───── Record list

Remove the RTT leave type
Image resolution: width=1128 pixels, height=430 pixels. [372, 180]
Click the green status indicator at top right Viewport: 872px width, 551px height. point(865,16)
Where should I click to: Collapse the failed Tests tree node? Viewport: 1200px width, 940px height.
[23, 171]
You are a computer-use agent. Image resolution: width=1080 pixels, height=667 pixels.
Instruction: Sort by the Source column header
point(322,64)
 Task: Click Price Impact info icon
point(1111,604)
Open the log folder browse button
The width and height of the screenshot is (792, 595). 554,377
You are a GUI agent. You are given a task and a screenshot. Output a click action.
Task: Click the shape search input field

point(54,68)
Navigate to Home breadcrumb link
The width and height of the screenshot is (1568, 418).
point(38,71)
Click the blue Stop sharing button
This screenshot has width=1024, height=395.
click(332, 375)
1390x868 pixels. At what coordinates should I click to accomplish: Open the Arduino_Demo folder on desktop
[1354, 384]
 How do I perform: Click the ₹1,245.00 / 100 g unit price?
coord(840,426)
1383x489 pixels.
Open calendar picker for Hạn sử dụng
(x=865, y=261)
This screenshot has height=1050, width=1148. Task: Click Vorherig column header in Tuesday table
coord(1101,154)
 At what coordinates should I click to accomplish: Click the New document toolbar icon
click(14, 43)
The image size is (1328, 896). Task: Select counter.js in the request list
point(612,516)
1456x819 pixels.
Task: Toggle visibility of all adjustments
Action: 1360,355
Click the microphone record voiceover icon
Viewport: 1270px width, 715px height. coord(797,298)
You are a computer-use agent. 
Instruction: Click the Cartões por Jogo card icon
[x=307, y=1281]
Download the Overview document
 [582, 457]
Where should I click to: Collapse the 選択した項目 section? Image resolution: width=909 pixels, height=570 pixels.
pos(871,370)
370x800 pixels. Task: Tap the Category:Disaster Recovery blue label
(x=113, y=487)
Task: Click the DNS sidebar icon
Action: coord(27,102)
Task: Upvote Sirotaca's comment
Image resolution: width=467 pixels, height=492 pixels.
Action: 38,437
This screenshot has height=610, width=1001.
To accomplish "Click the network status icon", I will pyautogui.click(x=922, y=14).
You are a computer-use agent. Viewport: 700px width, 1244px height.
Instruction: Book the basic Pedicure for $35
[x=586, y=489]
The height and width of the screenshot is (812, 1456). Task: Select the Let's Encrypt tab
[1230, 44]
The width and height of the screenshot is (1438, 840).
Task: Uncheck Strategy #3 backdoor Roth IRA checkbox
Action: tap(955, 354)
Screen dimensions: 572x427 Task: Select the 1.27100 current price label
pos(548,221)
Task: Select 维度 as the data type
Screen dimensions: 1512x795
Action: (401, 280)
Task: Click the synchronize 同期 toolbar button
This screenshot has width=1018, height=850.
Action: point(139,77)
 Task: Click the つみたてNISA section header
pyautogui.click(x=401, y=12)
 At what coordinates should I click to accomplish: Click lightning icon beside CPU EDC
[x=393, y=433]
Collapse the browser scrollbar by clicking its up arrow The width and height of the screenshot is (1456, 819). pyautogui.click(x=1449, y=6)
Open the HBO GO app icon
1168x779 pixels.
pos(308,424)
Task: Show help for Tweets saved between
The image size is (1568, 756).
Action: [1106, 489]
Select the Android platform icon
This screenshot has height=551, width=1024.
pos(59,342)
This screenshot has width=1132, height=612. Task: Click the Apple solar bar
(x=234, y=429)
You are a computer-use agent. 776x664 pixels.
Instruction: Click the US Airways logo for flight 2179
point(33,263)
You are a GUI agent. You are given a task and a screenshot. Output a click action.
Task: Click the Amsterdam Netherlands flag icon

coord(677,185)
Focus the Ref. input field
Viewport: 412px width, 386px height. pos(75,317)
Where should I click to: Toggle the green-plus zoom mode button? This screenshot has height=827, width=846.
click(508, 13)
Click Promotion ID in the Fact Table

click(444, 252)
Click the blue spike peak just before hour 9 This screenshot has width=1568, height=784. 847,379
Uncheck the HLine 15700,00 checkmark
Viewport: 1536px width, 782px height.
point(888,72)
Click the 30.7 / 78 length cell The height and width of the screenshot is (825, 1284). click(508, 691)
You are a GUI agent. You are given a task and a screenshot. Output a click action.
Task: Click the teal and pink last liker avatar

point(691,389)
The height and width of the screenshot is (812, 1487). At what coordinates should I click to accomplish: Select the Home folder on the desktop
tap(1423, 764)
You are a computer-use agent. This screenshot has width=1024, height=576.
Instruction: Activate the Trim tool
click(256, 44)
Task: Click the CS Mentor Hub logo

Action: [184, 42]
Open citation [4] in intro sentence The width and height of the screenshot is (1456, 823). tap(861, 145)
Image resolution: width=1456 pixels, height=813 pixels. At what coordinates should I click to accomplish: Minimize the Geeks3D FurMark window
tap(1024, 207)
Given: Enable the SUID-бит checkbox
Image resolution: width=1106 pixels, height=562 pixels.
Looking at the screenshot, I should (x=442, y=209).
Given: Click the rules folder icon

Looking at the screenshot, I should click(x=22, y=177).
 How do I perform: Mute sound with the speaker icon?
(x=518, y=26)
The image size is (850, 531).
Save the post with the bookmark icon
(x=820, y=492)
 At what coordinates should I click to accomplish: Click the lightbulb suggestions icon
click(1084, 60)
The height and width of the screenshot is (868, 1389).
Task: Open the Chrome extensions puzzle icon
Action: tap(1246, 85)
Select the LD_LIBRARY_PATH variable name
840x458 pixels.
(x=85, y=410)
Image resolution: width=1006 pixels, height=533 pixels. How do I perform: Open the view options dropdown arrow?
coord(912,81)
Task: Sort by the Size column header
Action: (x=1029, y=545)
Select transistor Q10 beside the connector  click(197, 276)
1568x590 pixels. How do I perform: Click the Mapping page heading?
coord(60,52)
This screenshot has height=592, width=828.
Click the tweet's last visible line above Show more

──────────

Problem statement: Copy every one of the lines above word for word, without changing anything.

Exercise response:
Remove the RTT leave type
Image resolution: width=1128 pixels, height=430 pixels. [372, 180]
Click the green status indicator at top right Viewport: 872px width, 551px height. point(865,16)
Where should I click to: Collapse the failed Tests tree node? Viewport: 1200px width, 940px height.
[23, 171]
You are a computer-use agent. Image resolution: width=1080 pixels, height=667 pixels.
Instruction: Sort by the Source column header
point(322,64)
 Task: Click Price Impact info icon
point(1111,604)
Open the log folder browse button
The width and height of the screenshot is (792, 595). 554,377
You are a GUI agent. You are given a task and a screenshot. Output a click action.
Task: Click the shape search input field

point(54,68)
Navigate to Home breadcrumb link
The width and height of the screenshot is (1568, 418).
point(38,71)
Click the blue Stop sharing button
This screenshot has width=1024, height=395.
click(332, 375)
1390x868 pixels. At what coordinates should I click to accomplish: Open the Arduino_Demo folder on desktop
[1354, 384]
 How do I perform: Click the ₹1,245.00 / 100 g unit price?
coord(840,426)
1383x489 pixels.
Open calendar picker for Hạn sử dụng
(x=865, y=261)
This screenshot has height=1050, width=1148. Task: Click Vorherig column header in Tuesday table
coord(1101,154)
 At what coordinates should I click to accomplish: Click the New document toolbar icon
click(14, 43)
The image size is (1328, 896). Task: Select counter.js in the request list
point(612,516)
1456x819 pixels.
Task: Toggle visibility of all adjustments
Action: 1360,355
Click the microphone record voiceover icon
Viewport: 1270px width, 715px height. coord(797,298)
You are a computer-use agent. 
Instruction: Click the Cartões por Jogo card icon
[x=307, y=1281]
Download the Overview document
 [582, 457]
Where should I click to: Collapse the 選択した項目 section? Image resolution: width=909 pixels, height=570 pixels.
pos(871,370)
370x800 pixels. Task: Tap the Category:Disaster Recovery blue label
(x=113, y=487)
Task: Click the DNS sidebar icon
Action: coord(27,102)
Task: Upvote Sirotaca's comment
Image resolution: width=467 pixels, height=492 pixels.
Action: 38,437
This screenshot has height=610, width=1001.
To accomplish "Click the network status icon", I will pyautogui.click(x=922, y=14).
You are a computer-use agent. Viewport: 700px width, 1244px height.
Instruction: Book the basic Pedicure for $35
[x=586, y=489]
The height and width of the screenshot is (812, 1456). Task: Select the Let's Encrypt tab
[1230, 44]
The width and height of the screenshot is (1438, 840).
Task: Uncheck Strategy #3 backdoor Roth IRA checkbox
Action: tap(955, 354)
Screen dimensions: 572x427 Task: Select the 1.27100 current price label
pos(548,221)
Task: Select 维度 as the data type
Screen dimensions: 1512x795
Action: (401, 280)
Task: Click the synchronize 同期 toolbar button
This screenshot has width=1018, height=850.
Action: point(139,77)
 Task: Click the つみたてNISA section header
pyautogui.click(x=401, y=12)
 At what coordinates should I click to accomplish: Click lightning icon beside CPU EDC
[x=393, y=433]
Collapse the browser scrollbar by clicking its up arrow The width and height of the screenshot is (1456, 819). pyautogui.click(x=1449, y=6)
Open the HBO GO app icon
1168x779 pixels.
pos(308,424)
Task: Show help for Tweets saved between
The image size is (1568, 756).
Action: [1106, 489]
Select the Android platform icon
This screenshot has height=551, width=1024.
pos(59,342)
This screenshot has width=1132, height=612. Task: Click the Apple solar bar
(x=234, y=429)
You are a computer-use agent. 776x664 pixels.
Instruction: Click the US Airways logo for flight 2179
point(33,263)
You are a GUI agent. You are given a task and a screenshot. Output a click action.
Task: Click the Amsterdam Netherlands flag icon

coord(677,185)
Focus the Ref. input field
Viewport: 412px width, 386px height. pos(75,317)
Where should I click to: Toggle the green-plus zoom mode button? This screenshot has height=827, width=846.
click(508, 13)
Click Promotion ID in the Fact Table

click(444, 252)
Click the blue spike peak just before hour 9 This screenshot has width=1568, height=784. 847,379
Uncheck the HLine 15700,00 checkmark
Viewport: 1536px width, 782px height.
point(888,72)
Click the 30.7 / 78 length cell The height and width of the screenshot is (825, 1284). click(508, 691)
You are a GUI agent. You are given a task and a screenshot. Output a click action.
Task: Click the teal and pink last liker avatar

point(691,389)
The height and width of the screenshot is (812, 1487). At what coordinates should I click to accomplish: Select the Home folder on the desktop
tap(1423, 764)
You are a computer-use agent. This screenshot has width=1024, height=576.
Instruction: Activate the Trim tool
click(256, 44)
Task: Click the CS Mentor Hub logo

Action: [184, 42]
Open citation [4] in intro sentence The width and height of the screenshot is (1456, 823). tap(861, 145)
Image resolution: width=1456 pixels, height=813 pixels. At what coordinates should I click to accomplish: Minimize the Geeks3D FurMark window
tap(1024, 207)
Given: Enable the SUID-бит checkbox
Image resolution: width=1106 pixels, height=562 pixels.
Looking at the screenshot, I should (x=442, y=209).
Given: Click the rules folder icon

Looking at the screenshot, I should click(x=22, y=177).
 How do I perform: Mute sound with the speaker icon?
(x=518, y=26)
The image size is (850, 531).
Save the post with the bookmark icon
(x=820, y=492)
 At what coordinates should I click to accomplish: Click the lightbulb suggestions icon
click(1084, 60)
The height and width of the screenshot is (868, 1389).
Task: Open the Chrome extensions puzzle icon
Action: tap(1246, 85)
Select the LD_LIBRARY_PATH variable name
840x458 pixels.
(x=85, y=410)
Image resolution: width=1006 pixels, height=533 pixels. How do I perform: Open the view options dropdown arrow?
coord(912,81)
Task: Sort by the Size column header
Action: (x=1029, y=545)
Select transistor Q10 beside the connector  click(197, 276)
1568x590 pixels. How do I perform: Click the Mapping page heading?
coord(60,52)
This screenshot has height=592, width=828.
Click the tweet's last visible line above Show more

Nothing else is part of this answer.